İşin kötüsü, bunlardan kurtulmaya yönelik ne kulüplerden ne de futbol otoritesinden gelen bir hamle de yok.
Türk futbolu yönetsel yönden Avrupa futbolunun gelişiminin gerisinde kaldı. Hızlı parasallaşmayı yönetebilecek yetkinlikte bir yönetsel yapıya sahip değiliz. Mevcut statüko Türk futbolunu bugüne kadar önemli bir başarıya taşıyamadı. Futbolumuza yön veren futbol otoritesi, futbolumuzun rekabetçi yeteneğini geliştirebilecek ve onu daha yükseğe taşımaktan uzak bir nitelikte. Günü kurtaran kararlarla hareket ediyor ve Türk futbolunun gelecek on yıllarını planlayacak ve yapısal dönüşümü gerçekleştirebilecek bir misyon ve vizyona sahip değil…
Kısacası, bugünkü futbol örgütlenmesi içinde bizim kalıcı ve sürdürülebilir bir başarıya ulaşma şansımız bulunmuyor.
Peki ne yapacağız?
Sorunlarımıza miyopik yaklaşmayan, stratejik düşünen, nitelikli, yetenekli, öngörülü, kurumlara ve kurallara saygılı, hukuk kurallarını tüm takımlara eşit uygulayan, dengesiz rekabete izin vermeyen, dengede rekabeti yücelten ve her şeyden önce kulüp çıkarından daha çok ülke futbolu çıkarını öncelikleyen, dünya ve Avrupa futbolundaki gelişmeleri okuyabilen, liyakatli ve yetenekli kadrolardan oluşan yeni bir futbol yapılanmasına gereksinimimiz var.
İşte tam da bu bağlamda yakınlarda yeni bir kitap yayınlandı. Sevgili arkadaşım, üretken bilim insanı, futbolun içinden gelmiş, yıllardır hem saha içinde hem de saha dışında bu konulara kafa yoran, onlarca makale yazan değerli akademisyen Recep Cengiz “Fair Play Nedir?
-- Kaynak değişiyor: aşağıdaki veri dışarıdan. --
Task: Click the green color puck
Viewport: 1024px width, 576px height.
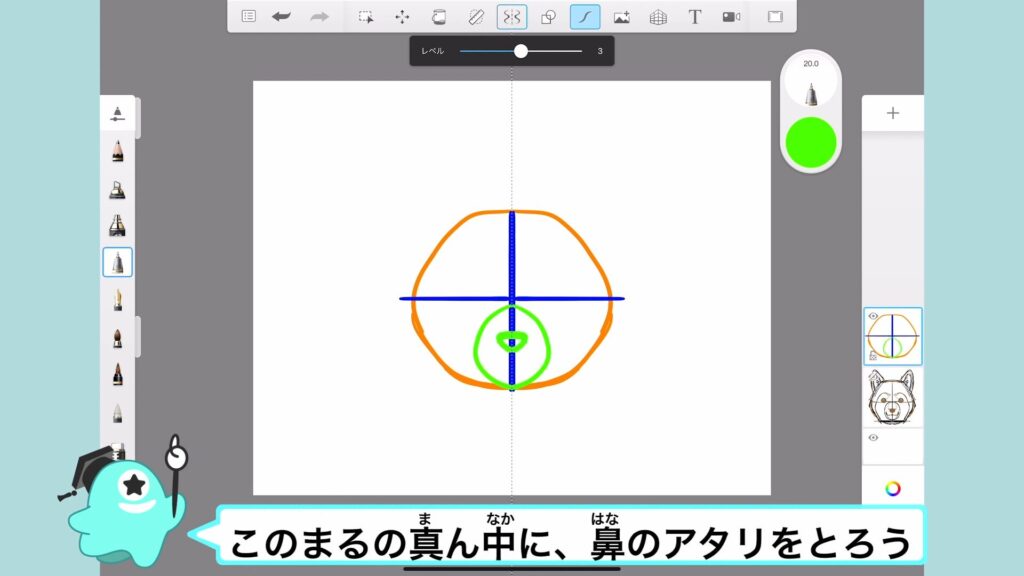Action: (x=811, y=142)
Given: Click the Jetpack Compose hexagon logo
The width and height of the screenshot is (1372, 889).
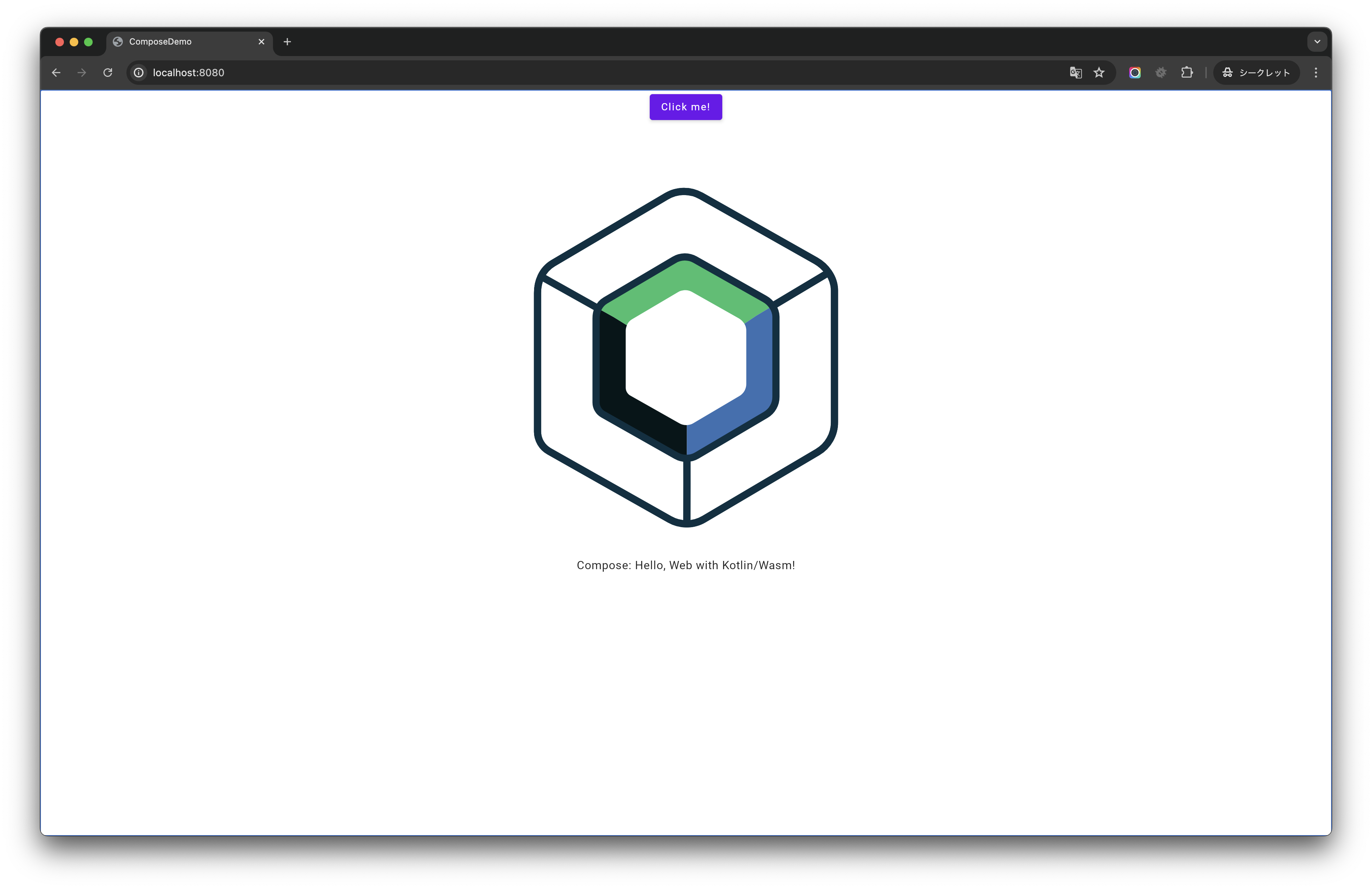Looking at the screenshot, I should click(x=685, y=357).
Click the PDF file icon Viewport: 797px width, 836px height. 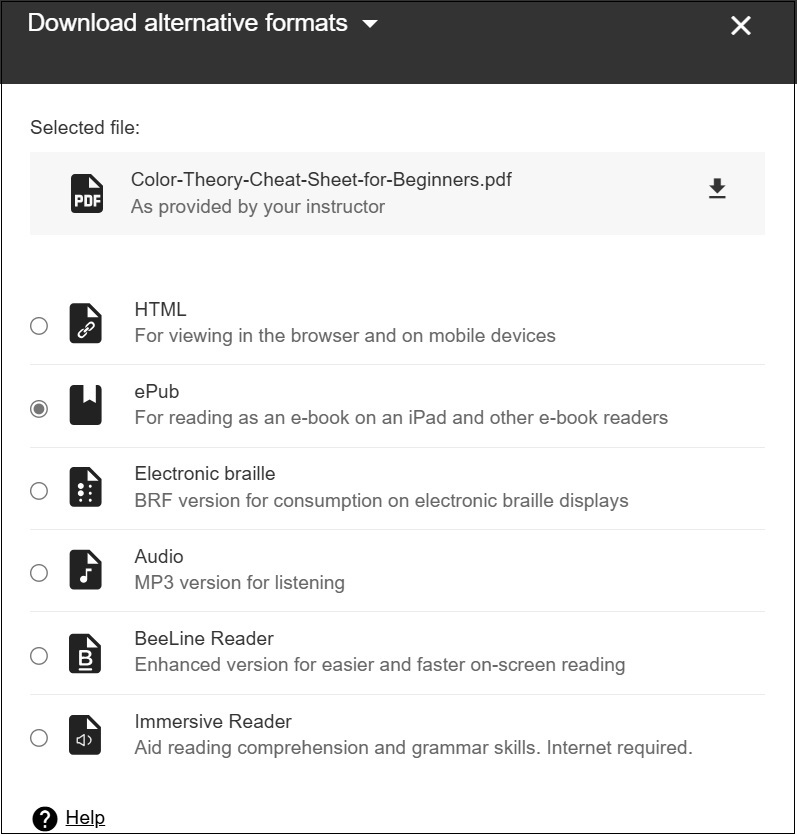(87, 194)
Ne Değildir? İsimli bir kitap yayınladı. Kitap başlı başına Türk futbolunun yukarıda bahsettiğim sorunlarına çare olabilecek önerileri Fair Play ekseninde inceleyip değerlendiriyor. Bu kitaptan anlıyoruz ki, yeşil sahalarda sık sık tekrarladığımız, futbolun temel mottosu olan Fair Play’i, yaşamın tüm alanlarına egemen kıldığımızda sorunların çok önemli bir bölümünü de halletmiş olacağız.
Fair play nedir?
İngilizce sözlük anlamı ile Fair: Güzel, zarif, hoş, saf, lekesiz, şerefli, dürüst, doğru, adil; Play ise oynamak, hareket etmek, oyun anlamına geliyor. Bu iki sözcük birleştiğinde ise, dünyanın en güzel ve en insani değerlerini içeren bir sözcükle karşılaşıyoruz. İnsan onuru ve erdemini yönlendiren adalet, saygı, dürüstlük, eşitlik, hakkaniyet gibi temel evrensel yaşam değerleri ortaya çıkıyor.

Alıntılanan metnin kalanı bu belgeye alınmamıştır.